Purpose is deeper than strategy – it is the reason for which the company exists beyond making money. It is what a company stands for, what makes it different from its competitors – not just what is written on a website, but what is known to be true because it shows up in moments that matter, consistently, for employees, customers and other stakeholders. As Larry Fink, chief executive of asset manager Blackrock, recently challenged his fellow corporate CEOs: “Society is demanding that companies, both private and public, serve a social purpose.”
A famous story goes that former U.S. president John F. Kennedy once asked a janitor at NASA what he was doing, to which he responded that he was putting a man on the moon– a vivid example of an organization’s purpose and its power in engaging employees.
Particularly in this new world of work – in which millennials, hungry for careers with purpose (and, really, aren’t we all?), will make up 50 per cent of the work force by 2020 – companies can ill afford not making organizational purpose a priority. It is the tie that binds the employee and customer experience.
Purpose is more important than ever because of the blurred lines between customer and employee and because, with the diverse and sometimes dispersed worker ecosystem, purpose is the anchor that connects workers to the company, regardless of employment relationship.

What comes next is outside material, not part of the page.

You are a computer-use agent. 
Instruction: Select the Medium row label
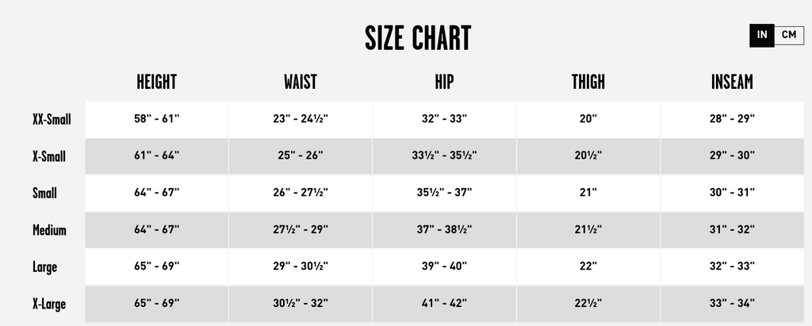(49, 230)
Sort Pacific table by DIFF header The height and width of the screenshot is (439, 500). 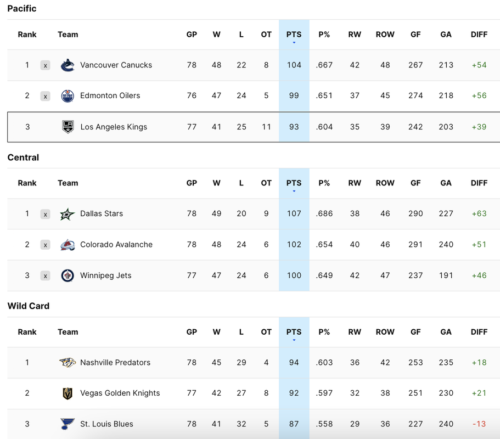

Purpose and customer/employee engagement
In the age of social media and big data, the line between customer and employee is increasingly blurred. Employees are some of your most valuable customers and most loyal ambassadors. On the flip side, customers also “work for you”– through the data they provide just by browsing your website, which feeds algorithms that drive your marketing strategies and tactics.
If customer and employee experience is not aligned through a common purpose, there is a risk of confusion, mistrust and, ultimately, attrition of not only top talent, but top customers as well.
You don’t need to be sending people into space to be purpose-driven. Town Shoes Ltd.’s purpose is to provide “Happiness through self-expression,” which resonates with employees and customers alike – passionate not only about footwear, but also about making the world a happier, more inclusive place.
Purpose also drives an organization’s corporate social responsibility choices. In Town Shoes’ case, White Ribbon – the movement of men and boys working to end violence against women and girls – is one of the charities it supports through various initiatives that align with its purpose (the annual Walk a Mile in Her Shoes fundraiser and the Lace up, Speak Out campaign).
The new worker ecosystem is defined by:
- Workers that are on site and remote, permanent and temporary, full-time and part-time (and even crowdsourced or robotic);
- Shorter employee tenure at a company or in a job;
- Large representation of millennials (again, seeking work with purpose)
In short, a one-sized-fits-all engagement strategy does not work. However, a strong organizational purpose will connect with the hearts and minds of all types of workers. Why? Because workers are able to make connections between their day-to-day work and a bigger picture. The result? They’re more engaged, less likely to leave and more likely to represent your company consistently.
Canadian companies have some work to do on this front: according to HR management software and services company ADP’s annual Evolution of Work study, only 51 per cent of workers feel their work is purposeful. Perhaps as a result, one in five workers are actively looking for new gigs, while an additional 43 per cent would be open to one.
Connecting to your inner purpose
You can think about your purpose as the intersection between what you love to do or are most interested in (passion), what you are naturally good at (skills and talents) and what you want to leave behind (impact or legacy).
Particularly in this new world of work in which the half-life of a skill is three to five years, purpose is the common thread that guides individuals to the roles and companies that are the best fit and where they can have the most meaningful impact.